No recurso ao STF, Seixas argumentou que a substituição ocorreu por determinação judicial, sem que houvesse sua participação na causa do afastamento do titular, e que não praticou atos de gestão relevantes durante o curto período no cargo.
O voto do relator e a maioria formada
O relator do caso, ministro Nunes Marques, sustentou que substituições ocasionais e involuntárias — especialmente quando derivadas de decisões judiciais — não devem gerar inelegibilidade.
Segundo o ministro, a regra constitucional sobre reeleição busca evitar o uso da máquina pública em benefício próprio, o que não se aplica a situações em que o vice apenas cumpre uma ordem judicial.
“A substituição involuntária, por curto período, não configura exercício efetivo do mandato para fins de reeleição”, afirmou Nunes Marques durante o voto.
Acompanharam o relator os ministros Cristiano Zanin, André Mendonça, Alexandre de Moraes, Luiz Fux e Gilmar Mendes, formando maioria no plenário.
Divergências sobre o prazo máximo
Embora tenha havido consenso quanto à natureza involuntária da substituição, o prazo máximo para que ela não gere inelegibilidade dividiu os ministros.

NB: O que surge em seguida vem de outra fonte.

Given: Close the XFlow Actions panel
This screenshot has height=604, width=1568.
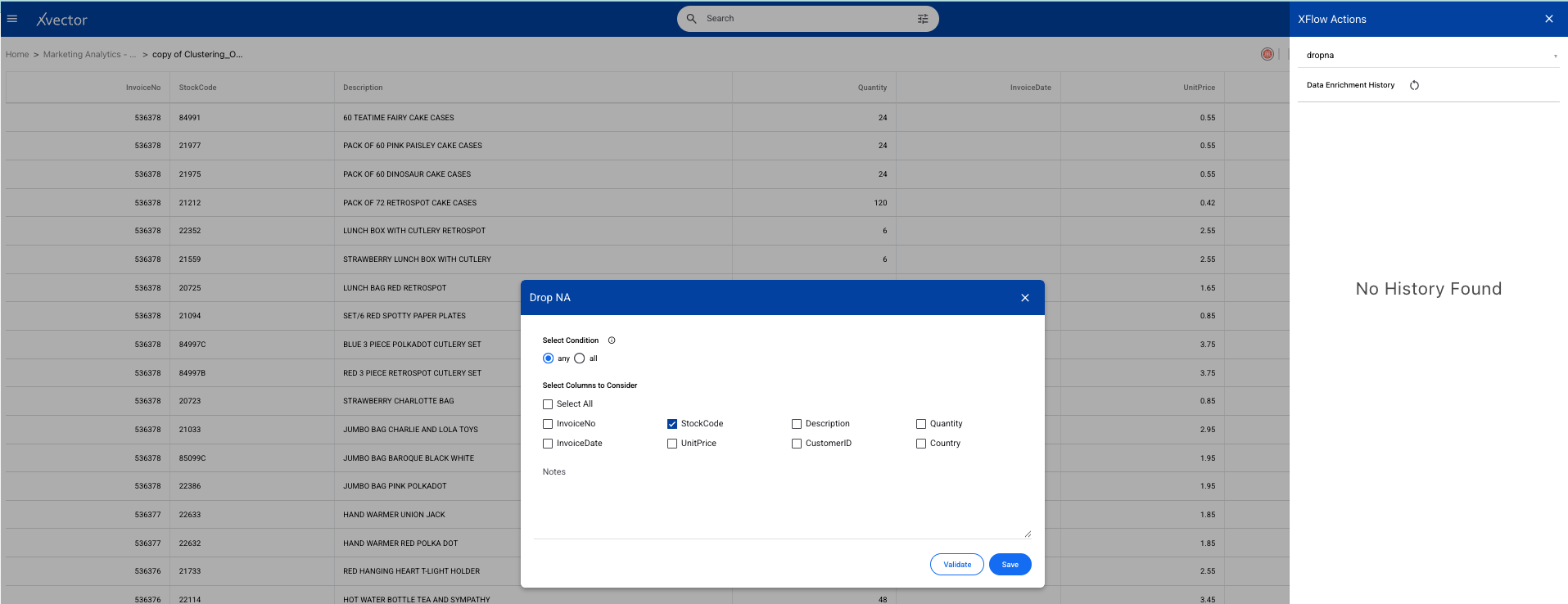Looking at the screenshot, I should click(1548, 19).
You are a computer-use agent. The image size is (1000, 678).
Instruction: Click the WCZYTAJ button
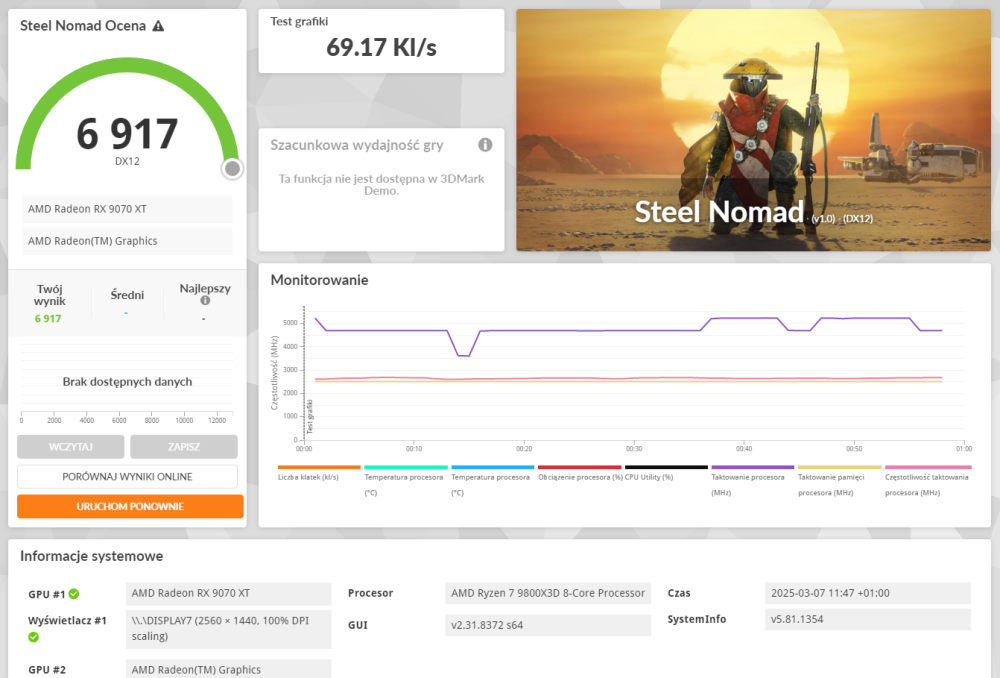coord(70,447)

Devido a essa divergência, a fixação da tese final de repercussão geral — que orientará a aplicação do entendimento nas instâncias inferiores — será feita posteriormente, após definição sobre o prazo.

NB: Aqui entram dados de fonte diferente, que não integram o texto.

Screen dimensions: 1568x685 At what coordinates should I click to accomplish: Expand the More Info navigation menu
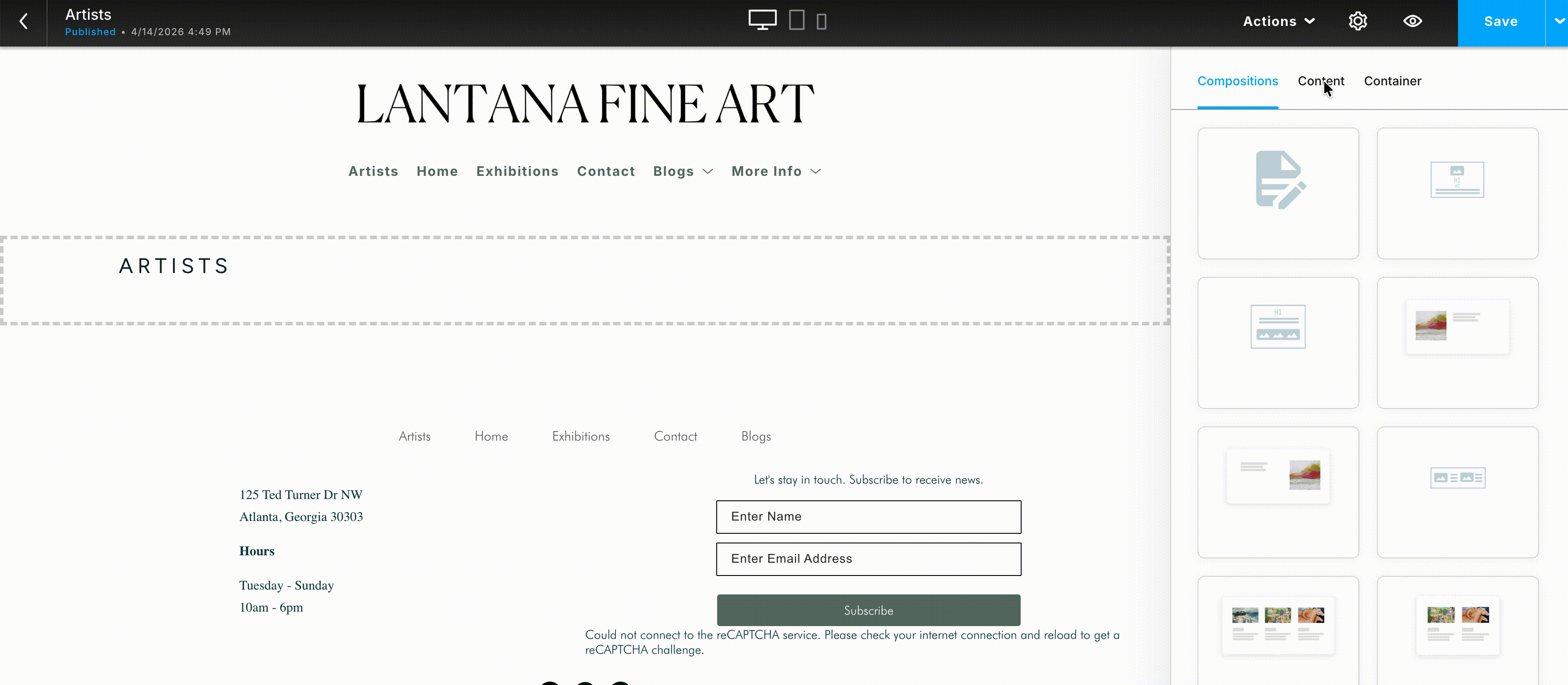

Argumentos contrários: vedação constitucional
A divergência foi aberta pelo ministro Flávio Dino, que votou contra a possibilidade de reeleição em casos de substituição, ainda que breve. Para ele, a Constituição e a Lei Complementar nº 64/1990 (Lei das Inelegibilidades) estabelecem de forma clara que o exercício do cargo dentro dos seis meses anteriores ao pleito gera impedimento.

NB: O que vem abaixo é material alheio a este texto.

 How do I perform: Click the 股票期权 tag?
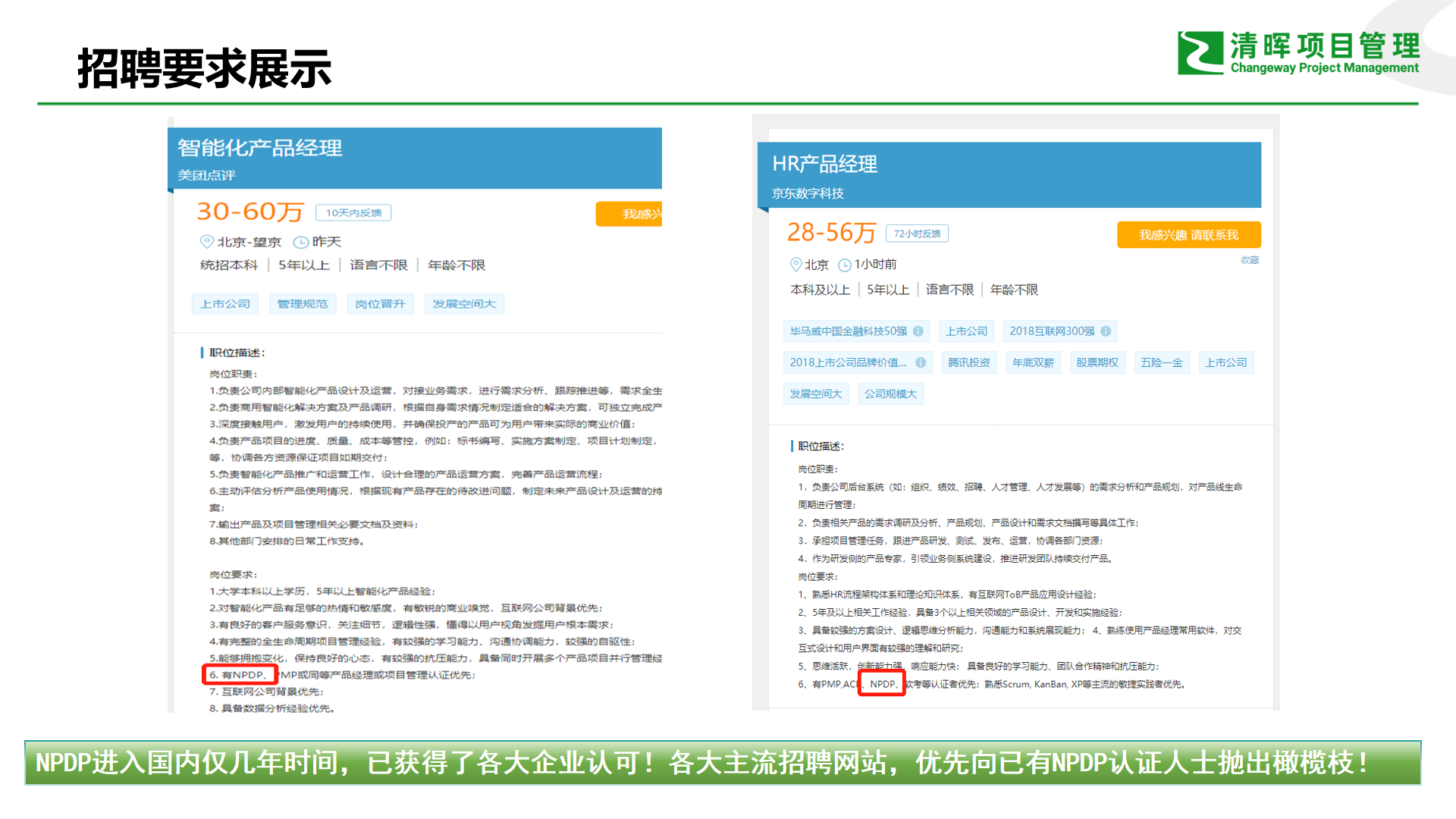(1097, 362)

“O texto constitucional não distingue sucessão de substituição. Há uma vedação expressa para qualquer exercício do cargo nesse período”, defendeu Dino.
O ministro destacou ainda que o legislador impôs esse limite justamente para preservar a isonomia nas eleições. Ele foi acompanhado pelos ministros Cármen Lúcia, Dias Toffoli e Edson Fachin.
Impacto e repercussão nacional
A decisão do STF tem repercussão geral, ou seja, passará a servir de referência obrigatória para casos semelhantes em todo o país. A medida traz segurança jurídica e padroniza o entendimento da Justiça Eleitoral sobre reeleição de vices que assumem o cargo de forma temporária por determinação judicial.
Especialistas em direito eleitoral avaliam que a decisão reforça a importância de distinguir substituição involuntária de sucessão política, evitando interpretações que possam restringir o direito de candidatura de forma desproporcional.
No entanto, também há quem veja risco de flexibilização excessiva das regras de elegibilidade, o que poderia abrir brechas para interpretações divergentes nas instâncias regionais até a fixação definitiva da tese pelo STF.
Contexto constitucional
De acordo com o artigo 14, §5º da Constituição Federal, “o presidente da República, os governadores de Estado e os prefeitos, e quem os houver sucedido ou substituído no curso dos mandatos, poderão ser reeleitos para um único período subsequente”.
O debate jurídico gira em torno da interpretação desse dispositivo: se a substituição eventual — especialmente quando imposta pela Justiça — configura ou não exercício do cargo para fins de reeleição.
Com a decisão recente, o STF sinaliza que a vontade do agente político e a natureza da substituição devem ser consideradas na análise da inelegibilidade.
A decisão do Supremo Tribunal Federal representa um passo importante na definição dos limites da reeleição no Executivo, especialmente em situações de afastamento judicial do titular.
Embora o julgamento tenha resolvido o caso concreto do prefeito Allan Seixas, o entendimento definitivo sobre o prazo máximo de substituição ainda será fixado em nova sessão.
Até lá, a decisão majoritária indica que vices que assumem involuntariamente o cargo nos seis meses antes da eleição não podem ser penalizados com inelegibilidade — uma interpretação que busca equilibrar o respeito à Constituição com o princípio da razoabilidade.